- _TASK INSTRUCTIONS_: Please copy out the entries until you have copied the line that contains "Task: Select the 欢迎水果 tag", beginning with the first line.
START INPUT FOR THIS TASK
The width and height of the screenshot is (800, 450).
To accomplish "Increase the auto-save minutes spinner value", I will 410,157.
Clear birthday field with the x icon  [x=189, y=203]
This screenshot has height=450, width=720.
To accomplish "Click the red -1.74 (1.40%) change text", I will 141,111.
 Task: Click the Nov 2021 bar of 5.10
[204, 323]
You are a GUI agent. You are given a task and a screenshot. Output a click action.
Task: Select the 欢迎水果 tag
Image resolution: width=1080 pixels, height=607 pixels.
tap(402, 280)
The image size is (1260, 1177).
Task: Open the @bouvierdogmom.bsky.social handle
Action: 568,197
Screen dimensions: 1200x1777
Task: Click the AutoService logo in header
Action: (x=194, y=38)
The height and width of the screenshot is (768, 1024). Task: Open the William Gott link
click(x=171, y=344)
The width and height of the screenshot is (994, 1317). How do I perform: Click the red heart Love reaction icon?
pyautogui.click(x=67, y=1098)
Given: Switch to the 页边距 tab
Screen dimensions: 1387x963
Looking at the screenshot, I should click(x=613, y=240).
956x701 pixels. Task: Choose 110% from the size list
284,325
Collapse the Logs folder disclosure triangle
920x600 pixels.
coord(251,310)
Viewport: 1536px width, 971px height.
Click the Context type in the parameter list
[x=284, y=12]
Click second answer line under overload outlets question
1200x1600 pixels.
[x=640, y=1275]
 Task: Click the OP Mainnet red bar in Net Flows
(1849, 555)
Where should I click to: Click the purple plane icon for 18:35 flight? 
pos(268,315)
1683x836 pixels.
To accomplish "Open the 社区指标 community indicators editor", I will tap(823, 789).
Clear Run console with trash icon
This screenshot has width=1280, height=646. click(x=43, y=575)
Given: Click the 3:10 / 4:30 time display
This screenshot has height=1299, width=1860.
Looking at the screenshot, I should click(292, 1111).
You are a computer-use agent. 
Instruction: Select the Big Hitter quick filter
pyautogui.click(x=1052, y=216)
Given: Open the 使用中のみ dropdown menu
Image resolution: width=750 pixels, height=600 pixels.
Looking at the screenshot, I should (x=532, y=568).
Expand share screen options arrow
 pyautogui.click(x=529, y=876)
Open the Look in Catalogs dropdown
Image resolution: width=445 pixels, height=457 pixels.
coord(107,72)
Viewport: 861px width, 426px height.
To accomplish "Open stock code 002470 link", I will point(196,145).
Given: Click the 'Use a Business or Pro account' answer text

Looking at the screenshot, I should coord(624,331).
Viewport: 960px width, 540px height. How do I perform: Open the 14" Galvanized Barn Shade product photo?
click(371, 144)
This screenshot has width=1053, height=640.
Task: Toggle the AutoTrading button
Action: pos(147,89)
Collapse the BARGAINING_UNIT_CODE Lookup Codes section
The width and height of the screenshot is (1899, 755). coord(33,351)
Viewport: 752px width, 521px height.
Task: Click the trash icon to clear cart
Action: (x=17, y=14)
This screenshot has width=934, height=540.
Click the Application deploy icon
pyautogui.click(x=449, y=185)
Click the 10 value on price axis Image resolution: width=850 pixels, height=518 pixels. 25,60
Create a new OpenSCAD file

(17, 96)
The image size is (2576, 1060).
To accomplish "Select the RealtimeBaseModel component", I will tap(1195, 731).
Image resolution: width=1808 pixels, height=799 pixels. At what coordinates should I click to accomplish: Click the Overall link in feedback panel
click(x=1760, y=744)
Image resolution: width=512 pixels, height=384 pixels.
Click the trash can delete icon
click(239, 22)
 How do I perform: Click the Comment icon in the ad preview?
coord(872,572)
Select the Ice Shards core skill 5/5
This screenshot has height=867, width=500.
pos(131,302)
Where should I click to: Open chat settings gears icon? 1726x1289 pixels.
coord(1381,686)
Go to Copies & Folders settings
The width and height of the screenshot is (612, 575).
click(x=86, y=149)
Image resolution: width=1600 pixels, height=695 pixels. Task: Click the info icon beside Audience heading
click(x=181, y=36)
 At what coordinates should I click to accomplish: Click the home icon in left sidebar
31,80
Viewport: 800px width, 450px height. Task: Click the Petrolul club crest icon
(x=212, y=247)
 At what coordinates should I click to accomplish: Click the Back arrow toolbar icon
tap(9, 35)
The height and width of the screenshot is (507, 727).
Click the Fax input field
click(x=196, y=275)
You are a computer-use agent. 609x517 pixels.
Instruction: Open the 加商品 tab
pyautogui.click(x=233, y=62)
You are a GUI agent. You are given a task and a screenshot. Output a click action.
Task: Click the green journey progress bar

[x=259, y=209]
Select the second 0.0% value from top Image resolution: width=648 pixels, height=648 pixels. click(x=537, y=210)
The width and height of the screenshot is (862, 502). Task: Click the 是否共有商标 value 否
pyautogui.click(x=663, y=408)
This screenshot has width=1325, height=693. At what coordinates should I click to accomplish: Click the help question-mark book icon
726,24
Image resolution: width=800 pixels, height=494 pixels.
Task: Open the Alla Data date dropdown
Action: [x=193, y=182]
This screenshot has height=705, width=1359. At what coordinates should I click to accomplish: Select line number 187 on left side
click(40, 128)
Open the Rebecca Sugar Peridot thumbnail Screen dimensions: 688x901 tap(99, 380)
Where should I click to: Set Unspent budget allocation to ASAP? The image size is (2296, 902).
END INPUT FOR THIS TASK
- _SOLUTION FOR THIS PROBLEM_:
The width and height of the screenshot is (800, 450).
To accomplish "Increase the auto-save minutes spinner value", I will 410,157.
Clear birthday field with the x icon  [x=189, y=203]
This screenshot has height=450, width=720.
To accomplish "Click the red -1.74 (1.40%) change text", I will 141,111.
 Task: Click the Nov 2021 bar of 5.10
[204, 323]
You are a GUI agent. You are given a task and a screenshot. Output a click action.
Task: Select the 欢迎水果 tag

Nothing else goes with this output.